By Aisling Finn on Wednesday 17 February 2021
Marcus’ customers here in the UK will soon be able to invest in diversified portfolios with the American bank.
The new automated feature will give users a tailored portfolio of stock and bond ETFs, which will be dependent on the customer’s risk level and timeline.
Marcus will handle the day-to-day handling of the portfolio, monitoring it daily and reworking the account to keep it on track with the individual customer’s goals.
A spokesperson for the bank said: “We’re excited about expanding our offering to investment products. Marcus Invest will launch in the United States during the first quarter of this year, with the UK launch planned for the second half of 2021. We look forward to providing additional information about these products in due course.”
An account can be opened with $1,000 in the US and is charged an annual fee of 0.35 per cent, although it’s not known how much UK customers will need to open an account with the American bank’s fintech arm.

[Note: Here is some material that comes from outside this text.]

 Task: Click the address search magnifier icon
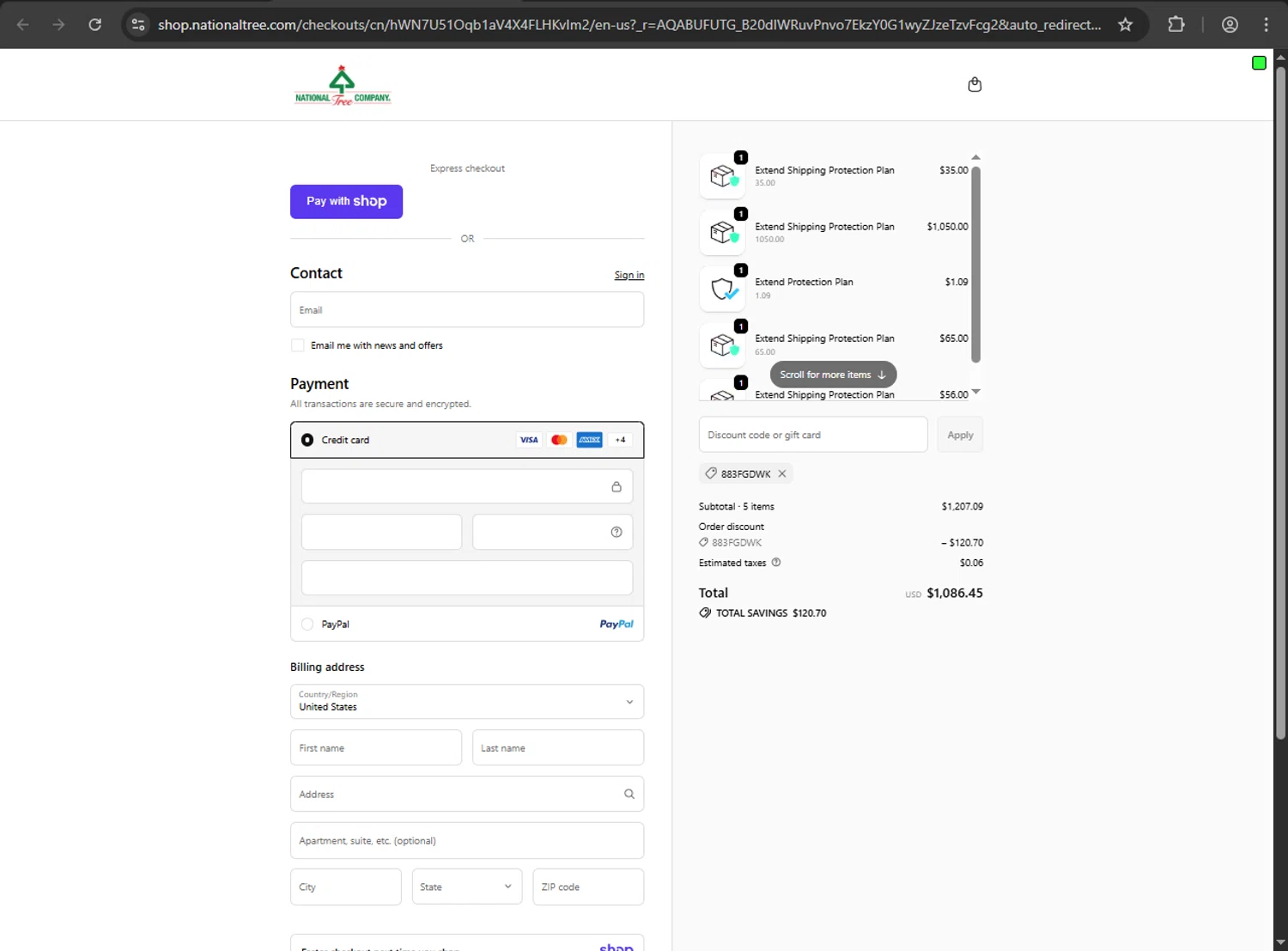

Unlike other popular trading and investment apps, Marcus’ investment product will not let users buy and sell individual stocks, rather they will be able to invest in diversified portfolios.
The news of the new investment-friendly account comes just a week after Marcus reopened its virtual doors to UK savers after it stopped signing up new customers in June 2020 following a surge in demand.
As a result of the Covid-19 pandemic, Marcus was forced to shutter its easy-access savings account as its 500,000 deposited billions of pounds, meaning the bank was edging closer and closer to regulatory limits.
Marcus currently has more than £21bn in its savings accounts and British banking regulations require companies with deposits of more than £25bn to become a separate entity from its parent company, called ring-fencing.
A spokesperson for the bank clarified that this hasn’t happened yet and that it is keeping a watchful eye over customer deposits.
UPDATE 17-02-2021 - Article was updated to include a statement from Marcus by Goldman Sachs.